### Work required
Reproduce the stretch of the material from the line containing "Task: Click the black SUV in the photo" through the end of the material, both ends included.

### Extracted records
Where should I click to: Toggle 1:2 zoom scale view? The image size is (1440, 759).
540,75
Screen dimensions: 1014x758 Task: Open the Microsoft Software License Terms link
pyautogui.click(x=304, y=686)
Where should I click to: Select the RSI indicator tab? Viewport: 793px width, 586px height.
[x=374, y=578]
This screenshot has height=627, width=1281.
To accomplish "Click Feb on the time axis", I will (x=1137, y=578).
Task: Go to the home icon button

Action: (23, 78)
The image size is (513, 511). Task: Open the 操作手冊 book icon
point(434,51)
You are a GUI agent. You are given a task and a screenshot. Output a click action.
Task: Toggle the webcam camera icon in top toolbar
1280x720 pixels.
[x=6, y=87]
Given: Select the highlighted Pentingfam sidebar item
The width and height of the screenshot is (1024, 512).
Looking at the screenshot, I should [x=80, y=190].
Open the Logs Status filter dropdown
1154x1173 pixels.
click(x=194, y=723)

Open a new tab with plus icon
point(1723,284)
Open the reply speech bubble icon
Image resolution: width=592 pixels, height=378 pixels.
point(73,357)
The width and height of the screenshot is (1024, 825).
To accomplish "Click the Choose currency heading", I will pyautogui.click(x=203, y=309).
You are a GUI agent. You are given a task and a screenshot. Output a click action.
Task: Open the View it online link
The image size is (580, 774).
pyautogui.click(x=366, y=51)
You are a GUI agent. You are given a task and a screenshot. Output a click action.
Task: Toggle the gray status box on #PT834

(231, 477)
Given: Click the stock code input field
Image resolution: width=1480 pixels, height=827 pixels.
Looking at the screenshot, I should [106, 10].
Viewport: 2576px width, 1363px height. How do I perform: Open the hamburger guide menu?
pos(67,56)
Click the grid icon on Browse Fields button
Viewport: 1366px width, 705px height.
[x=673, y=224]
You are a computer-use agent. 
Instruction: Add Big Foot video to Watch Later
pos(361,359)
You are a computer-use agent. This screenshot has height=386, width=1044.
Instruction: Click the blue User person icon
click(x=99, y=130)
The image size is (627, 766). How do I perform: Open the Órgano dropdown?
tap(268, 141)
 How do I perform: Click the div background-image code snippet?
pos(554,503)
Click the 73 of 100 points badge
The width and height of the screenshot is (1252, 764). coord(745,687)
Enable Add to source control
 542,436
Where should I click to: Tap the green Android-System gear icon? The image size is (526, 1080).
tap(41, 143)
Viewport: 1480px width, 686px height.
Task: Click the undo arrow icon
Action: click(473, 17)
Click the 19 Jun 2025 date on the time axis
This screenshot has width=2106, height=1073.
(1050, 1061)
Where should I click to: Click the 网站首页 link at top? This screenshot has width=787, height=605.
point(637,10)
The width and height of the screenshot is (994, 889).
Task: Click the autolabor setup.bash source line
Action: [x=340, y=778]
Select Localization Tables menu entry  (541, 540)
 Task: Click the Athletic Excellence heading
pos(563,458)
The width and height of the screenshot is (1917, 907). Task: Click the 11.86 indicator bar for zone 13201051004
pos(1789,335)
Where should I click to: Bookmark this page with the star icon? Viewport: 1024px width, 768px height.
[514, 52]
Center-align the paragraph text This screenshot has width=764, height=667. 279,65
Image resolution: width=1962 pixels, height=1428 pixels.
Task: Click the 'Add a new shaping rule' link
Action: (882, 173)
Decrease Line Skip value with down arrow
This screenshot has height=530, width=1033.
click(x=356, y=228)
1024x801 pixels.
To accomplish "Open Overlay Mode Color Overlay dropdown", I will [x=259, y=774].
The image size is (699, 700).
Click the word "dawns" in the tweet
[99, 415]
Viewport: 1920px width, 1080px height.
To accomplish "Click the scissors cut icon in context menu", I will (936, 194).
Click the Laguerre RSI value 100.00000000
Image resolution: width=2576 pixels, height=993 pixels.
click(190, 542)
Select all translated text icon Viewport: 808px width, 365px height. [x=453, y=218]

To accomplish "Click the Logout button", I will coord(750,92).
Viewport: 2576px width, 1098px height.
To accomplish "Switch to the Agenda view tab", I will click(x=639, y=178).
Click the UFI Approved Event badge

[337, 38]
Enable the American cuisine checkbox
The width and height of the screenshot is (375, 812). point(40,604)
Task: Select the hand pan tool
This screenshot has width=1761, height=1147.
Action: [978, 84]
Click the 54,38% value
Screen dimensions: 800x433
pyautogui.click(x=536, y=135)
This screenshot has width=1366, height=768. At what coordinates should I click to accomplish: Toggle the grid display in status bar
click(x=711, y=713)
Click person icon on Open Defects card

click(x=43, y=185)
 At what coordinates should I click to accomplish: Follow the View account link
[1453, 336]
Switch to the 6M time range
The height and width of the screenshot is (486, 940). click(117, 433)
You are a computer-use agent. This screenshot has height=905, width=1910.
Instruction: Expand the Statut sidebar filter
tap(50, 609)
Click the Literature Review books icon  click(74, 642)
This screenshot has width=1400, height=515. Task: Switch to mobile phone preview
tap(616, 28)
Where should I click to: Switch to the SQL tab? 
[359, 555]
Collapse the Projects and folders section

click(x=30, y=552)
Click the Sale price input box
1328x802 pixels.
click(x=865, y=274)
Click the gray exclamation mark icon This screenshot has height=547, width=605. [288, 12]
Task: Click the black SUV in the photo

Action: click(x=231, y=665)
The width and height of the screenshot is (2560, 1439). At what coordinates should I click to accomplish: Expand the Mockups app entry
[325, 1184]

### Solved exercise
Task: Click the black SUV in the photo

Action: click(x=231, y=665)
The width and height of the screenshot is (2560, 1439). At what coordinates should I click to accomplish: Expand the Mockups app entry
[325, 1184]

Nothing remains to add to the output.